■ **Dataset content**
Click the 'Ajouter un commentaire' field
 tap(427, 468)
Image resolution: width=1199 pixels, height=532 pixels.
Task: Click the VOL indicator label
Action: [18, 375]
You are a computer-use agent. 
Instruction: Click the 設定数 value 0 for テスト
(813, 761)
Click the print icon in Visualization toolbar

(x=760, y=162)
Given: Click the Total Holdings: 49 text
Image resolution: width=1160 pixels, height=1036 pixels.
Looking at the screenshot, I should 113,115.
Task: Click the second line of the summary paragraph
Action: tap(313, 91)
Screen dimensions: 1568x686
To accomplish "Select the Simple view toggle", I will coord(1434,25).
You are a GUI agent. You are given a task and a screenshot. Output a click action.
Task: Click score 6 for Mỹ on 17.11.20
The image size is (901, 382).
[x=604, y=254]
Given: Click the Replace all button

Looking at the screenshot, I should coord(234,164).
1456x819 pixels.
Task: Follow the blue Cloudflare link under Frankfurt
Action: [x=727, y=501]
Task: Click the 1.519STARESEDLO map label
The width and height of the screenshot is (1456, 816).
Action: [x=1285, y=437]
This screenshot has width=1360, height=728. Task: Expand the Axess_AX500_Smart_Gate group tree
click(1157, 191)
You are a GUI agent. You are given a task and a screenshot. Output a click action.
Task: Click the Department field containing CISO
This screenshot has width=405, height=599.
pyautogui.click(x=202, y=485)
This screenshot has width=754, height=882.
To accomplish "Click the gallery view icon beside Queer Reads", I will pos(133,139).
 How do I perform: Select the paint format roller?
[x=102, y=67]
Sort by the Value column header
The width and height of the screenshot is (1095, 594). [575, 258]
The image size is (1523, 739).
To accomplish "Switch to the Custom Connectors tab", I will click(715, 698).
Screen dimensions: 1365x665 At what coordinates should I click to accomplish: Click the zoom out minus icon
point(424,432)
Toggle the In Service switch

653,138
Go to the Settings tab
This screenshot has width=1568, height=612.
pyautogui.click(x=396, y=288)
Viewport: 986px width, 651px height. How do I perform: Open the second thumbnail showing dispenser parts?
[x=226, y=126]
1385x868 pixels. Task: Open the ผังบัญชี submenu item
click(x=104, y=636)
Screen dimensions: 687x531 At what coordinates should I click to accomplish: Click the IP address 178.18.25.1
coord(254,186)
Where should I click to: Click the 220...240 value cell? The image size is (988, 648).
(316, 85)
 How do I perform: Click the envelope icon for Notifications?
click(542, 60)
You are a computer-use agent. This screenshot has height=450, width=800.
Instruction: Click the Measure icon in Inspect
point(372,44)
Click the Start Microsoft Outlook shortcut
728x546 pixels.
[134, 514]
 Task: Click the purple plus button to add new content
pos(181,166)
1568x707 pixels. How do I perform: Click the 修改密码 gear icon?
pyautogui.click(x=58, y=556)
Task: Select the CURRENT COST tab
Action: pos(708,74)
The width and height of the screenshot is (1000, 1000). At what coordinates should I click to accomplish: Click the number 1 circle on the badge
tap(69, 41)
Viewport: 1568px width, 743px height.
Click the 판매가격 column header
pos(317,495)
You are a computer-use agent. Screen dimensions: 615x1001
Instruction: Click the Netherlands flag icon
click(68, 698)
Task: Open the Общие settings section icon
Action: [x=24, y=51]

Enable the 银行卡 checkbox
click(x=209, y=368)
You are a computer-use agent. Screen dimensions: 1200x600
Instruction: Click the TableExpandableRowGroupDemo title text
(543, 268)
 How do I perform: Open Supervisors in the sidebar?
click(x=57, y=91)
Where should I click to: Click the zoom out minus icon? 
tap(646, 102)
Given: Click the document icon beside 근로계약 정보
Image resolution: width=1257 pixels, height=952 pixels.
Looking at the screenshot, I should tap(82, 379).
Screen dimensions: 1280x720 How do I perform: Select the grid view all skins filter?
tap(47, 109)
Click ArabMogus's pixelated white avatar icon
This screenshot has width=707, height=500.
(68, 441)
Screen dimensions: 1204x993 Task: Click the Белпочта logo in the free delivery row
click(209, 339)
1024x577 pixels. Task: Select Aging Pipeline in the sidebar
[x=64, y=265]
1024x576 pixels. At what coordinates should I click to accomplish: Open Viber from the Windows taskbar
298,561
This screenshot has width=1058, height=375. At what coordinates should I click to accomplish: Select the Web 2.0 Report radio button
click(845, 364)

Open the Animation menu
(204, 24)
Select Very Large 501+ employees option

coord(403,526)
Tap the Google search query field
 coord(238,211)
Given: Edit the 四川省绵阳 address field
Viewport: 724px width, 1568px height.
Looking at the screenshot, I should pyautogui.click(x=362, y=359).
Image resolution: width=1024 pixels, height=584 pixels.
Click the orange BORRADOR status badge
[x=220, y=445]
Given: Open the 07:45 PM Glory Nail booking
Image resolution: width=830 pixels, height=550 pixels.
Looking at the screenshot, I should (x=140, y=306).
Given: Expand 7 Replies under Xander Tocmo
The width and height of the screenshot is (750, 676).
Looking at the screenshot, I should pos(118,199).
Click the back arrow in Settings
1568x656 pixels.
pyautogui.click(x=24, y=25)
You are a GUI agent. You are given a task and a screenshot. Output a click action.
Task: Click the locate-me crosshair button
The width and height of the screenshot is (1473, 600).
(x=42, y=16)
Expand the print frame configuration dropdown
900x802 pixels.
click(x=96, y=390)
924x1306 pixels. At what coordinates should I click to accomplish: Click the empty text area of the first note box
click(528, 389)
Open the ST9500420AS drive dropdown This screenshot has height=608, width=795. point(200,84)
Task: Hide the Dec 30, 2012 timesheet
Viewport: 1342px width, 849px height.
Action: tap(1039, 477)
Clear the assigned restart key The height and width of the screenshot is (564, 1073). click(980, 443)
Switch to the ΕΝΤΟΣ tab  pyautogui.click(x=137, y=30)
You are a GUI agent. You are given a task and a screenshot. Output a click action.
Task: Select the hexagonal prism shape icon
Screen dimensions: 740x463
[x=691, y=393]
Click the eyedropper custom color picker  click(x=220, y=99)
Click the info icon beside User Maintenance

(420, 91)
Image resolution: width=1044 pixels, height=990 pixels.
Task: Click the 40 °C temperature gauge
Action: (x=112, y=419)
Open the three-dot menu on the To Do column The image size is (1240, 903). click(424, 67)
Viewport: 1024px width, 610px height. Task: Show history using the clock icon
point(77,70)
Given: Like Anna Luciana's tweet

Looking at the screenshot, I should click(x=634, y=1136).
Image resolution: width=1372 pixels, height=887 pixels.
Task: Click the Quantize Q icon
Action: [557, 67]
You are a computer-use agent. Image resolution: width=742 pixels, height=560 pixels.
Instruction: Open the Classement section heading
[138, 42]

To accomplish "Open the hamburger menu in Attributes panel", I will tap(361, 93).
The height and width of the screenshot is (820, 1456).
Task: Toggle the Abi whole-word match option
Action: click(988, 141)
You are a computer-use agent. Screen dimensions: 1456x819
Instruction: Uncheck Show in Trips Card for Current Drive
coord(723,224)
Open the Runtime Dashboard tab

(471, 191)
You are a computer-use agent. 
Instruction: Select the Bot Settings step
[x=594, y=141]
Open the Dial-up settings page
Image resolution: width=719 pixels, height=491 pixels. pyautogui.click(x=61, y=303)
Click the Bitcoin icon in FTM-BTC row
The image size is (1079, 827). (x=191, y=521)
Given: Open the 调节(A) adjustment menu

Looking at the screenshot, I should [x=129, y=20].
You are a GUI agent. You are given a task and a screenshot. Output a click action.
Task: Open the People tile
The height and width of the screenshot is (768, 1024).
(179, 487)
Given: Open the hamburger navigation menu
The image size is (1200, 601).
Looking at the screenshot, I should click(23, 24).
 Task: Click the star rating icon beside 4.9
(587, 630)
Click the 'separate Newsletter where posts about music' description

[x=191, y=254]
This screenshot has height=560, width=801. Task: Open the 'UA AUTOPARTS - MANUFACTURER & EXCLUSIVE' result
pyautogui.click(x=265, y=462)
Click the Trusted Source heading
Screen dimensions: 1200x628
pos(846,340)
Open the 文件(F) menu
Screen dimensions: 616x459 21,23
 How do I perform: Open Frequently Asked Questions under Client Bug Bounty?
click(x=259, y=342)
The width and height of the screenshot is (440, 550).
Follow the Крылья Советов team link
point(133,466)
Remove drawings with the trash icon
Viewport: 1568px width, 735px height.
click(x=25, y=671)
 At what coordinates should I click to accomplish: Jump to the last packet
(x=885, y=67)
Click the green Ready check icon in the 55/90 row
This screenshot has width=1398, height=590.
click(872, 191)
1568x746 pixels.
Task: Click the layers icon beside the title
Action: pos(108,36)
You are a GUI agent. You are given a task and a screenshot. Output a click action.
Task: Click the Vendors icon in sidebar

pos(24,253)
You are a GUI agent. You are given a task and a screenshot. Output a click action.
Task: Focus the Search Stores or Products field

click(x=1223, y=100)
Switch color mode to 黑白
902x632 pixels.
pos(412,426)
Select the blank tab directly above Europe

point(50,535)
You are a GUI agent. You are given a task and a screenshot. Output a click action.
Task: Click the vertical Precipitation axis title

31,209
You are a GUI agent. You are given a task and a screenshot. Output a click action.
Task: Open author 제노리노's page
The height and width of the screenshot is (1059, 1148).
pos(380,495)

■ **What is expected**
Scan the listing above and identify each line holding the string "dropdown"; copy every such line.

■ **Solution to this task**
Expand the print frame configuration dropdown
Open the ST9500420AS drive dropdown This screenshot has height=608, width=795. point(200,84)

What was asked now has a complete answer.